Un chauffage qui calculeLes ordinateurs chaufferont-ils bientôt votre maison?
Les besoins en puissance informatique augmentent constamment. Et avec eux la chaleur résiduelle. Un projet de recherche tente de découvrir comment celle-ci pourrait être utilisée le plus efficacement possible pour servir de chauffage et de quelle manière la chaleur résiduelle serait la moins nocive pour l’environnement.
- par
- Jan Graber

Ce centre de données, situé dans le bâtiment de recherche NEST de l’Empa, ne fait pas que calculer, il chauffe également le bâtiment grâce à la chaleur résiduelle.
Imaginez le scénario suivant: dans la cave de votre maison se trouve un petit centre de calcul – une douzaine de serveurs, le tout pas plus volumineux que votre chauffage au mazout. Chez votre voisin comme dans d’autres bâtiments du quartier, il y a la même installation. Les serveurs tournent à plein régime, reçoivent et fournissent des données. De la chaleur se dégage.
Changement de décor. Avec la connectivité des objets, la conduite autonome, la blockchain, l’intelligence artificielle, les besoins en puissance informatique augmentent de manière disproportionnée dans le monde entier. Or, puissance de calcul rime avec consommation d’électricité et chaleur. Les puces peuvent en effet atteindre une température de 100 degrés; elles doivent donc être refroidies et leur chaleur être évacuée.
Dans la plupart des cas, aujourd’hui, la chaleur s’évapore dans l’air – et réchauffe encore un peu plus le climat. Pourquoi ne pas l’utiliser? Par exemple pour chauffer en même temps une maison et l’eau chaude qui y est utilisée? Ou même un quartier entier? Une utopie? Pas du tout, puisqu’un premier projet pilote existe déjà.
Assez pour chauffer un petit immeuble
Mais de nombreuses questions demeurent. C’est à elles que s’intéresse le projet «ECO-Qube», que l’on doit à l’Institut de recherche Empa, à Dübendorf (ZH), en collaboration avec une équipe de recherche européenne. Trois sites du Vieux Continent abritent ce que l’on appelle des «edge data centers» – de petits centres de calcul locaux, comme ceux que vous pourrez peut-être un jour avoir dans votre cave. L’un d’eux se trouve en Turquie, l’autre aux Pays-Bas et le troisième dans le bâtiment d’innovation NEST, à Dübendorf.

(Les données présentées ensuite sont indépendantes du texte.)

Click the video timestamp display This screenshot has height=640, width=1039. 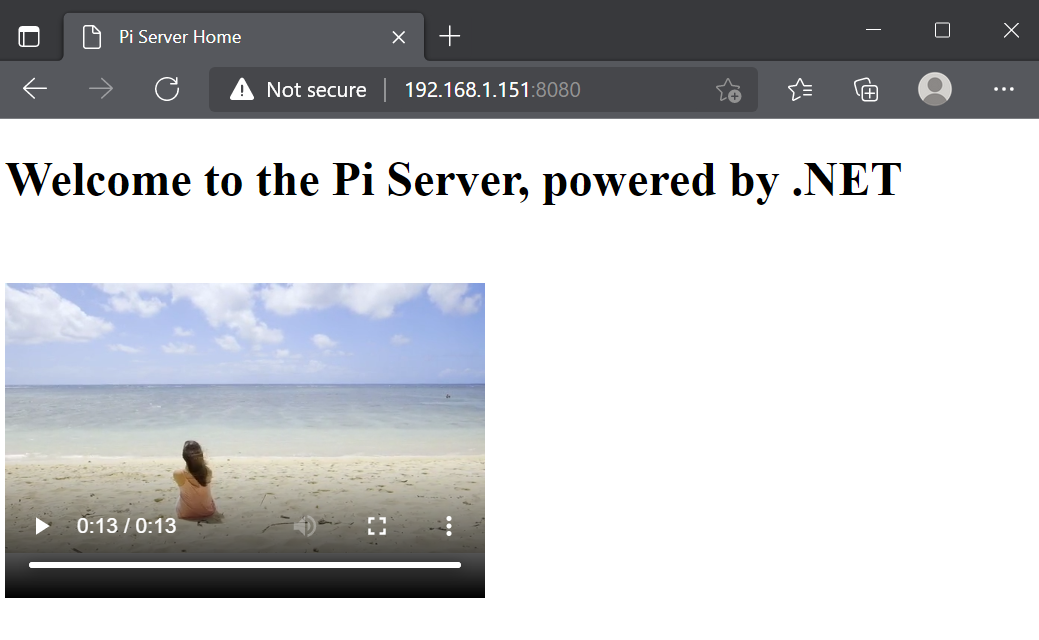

Ces trois centres de données sont directement intégrés dans les systèmes énergétiques des quartiers environnants et doivent être alimentés, autant que possible, par des énergies renouvelables. L’objectif: combiner les composants matériels et logiciels à l’aide de l’intelligence artificielle de sorte à utiliser l’énergie et la chaleur résiduelle le plus efficacement possible.

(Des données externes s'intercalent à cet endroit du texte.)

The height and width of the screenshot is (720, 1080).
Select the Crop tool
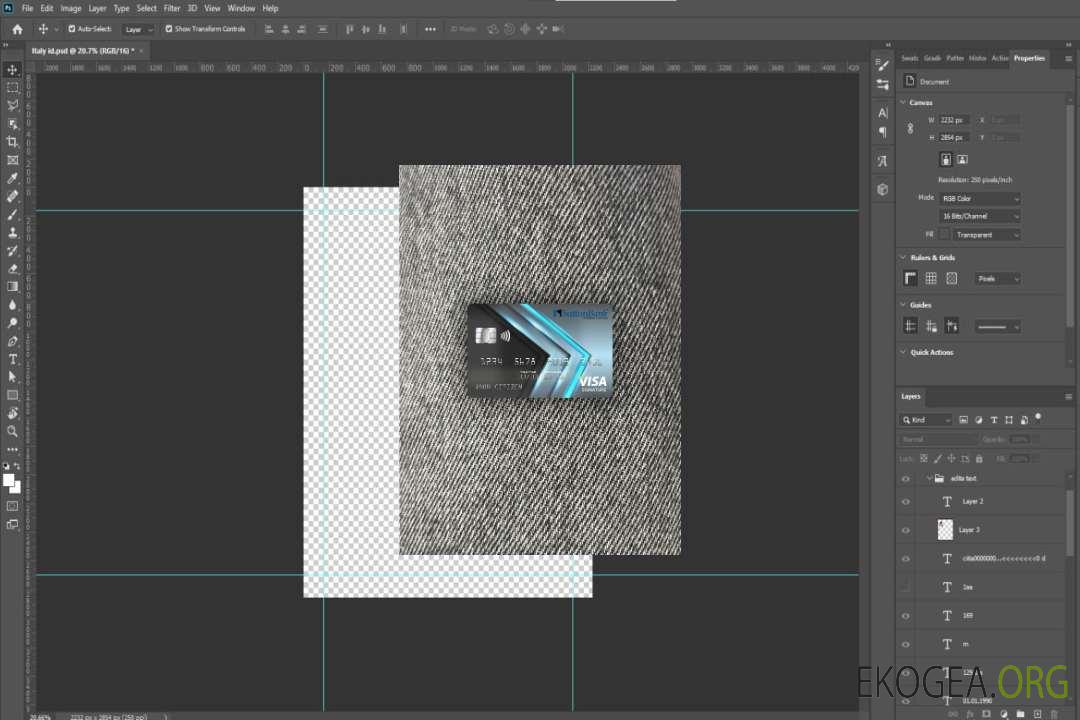pos(13,142)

«Un «edge data center» produit environ 20 kW de puissance thermique», explique Philipp Heer, responsable de l’Energy Hub de l’Empa. À l’aide d’un échangeur de chaleur, cela suffirait à chauffer un petit immeuble collectif. «À partir des serveurs, on peut obtenir une chaleur pouvant monter jusqu’à 60 degrés», note-t-il. Seule condition: les serveurs doivent être exploités et refroidis de manière intelligente.

Un centre de calcul comme celui du bâtiment NEST a la taille d’un chauffage au mazout et pourrait un jour le remplacer.
Problème du stockage saisonnier
«La chaleur n’est toutefois pas toujours utilisée là où elle est produite, souligne-t-il. Ou alors le centre de données est à l’arrêt.» C’est pour cette raison que les bâtiments et les centres de données doivent communiquer entre eux grâce à des technologies adéquates. «Il ne s’agit pas seulement d’obtenir le plus grand bénéfice pour le système énergétique, mais aussi le plus petit dommage pour l’environnement», souligne Philipp Heer. Que faire, par exemple, de la chaleur perdue en été? Une solution serait le stockage thermique. «Le problème du stockage saisonnier de l’énergie n’est toutefois pas encore résolu», déplore le spécialiste.
Peut-être qu’«ECO-Qube» apportera des solutions. Le projet, qui se déroulera sur trois ans, est soutenu par le programme de financement de l’Union Européenne «Horizon 2020». Les résultats de cette recherche seront ensuite mis à la disposition des planificateurs et des exploitants de bâtiments. Qui sait, peut-être vivrons-nous un jour dans une maison chauffée à l’aide du traitement des données.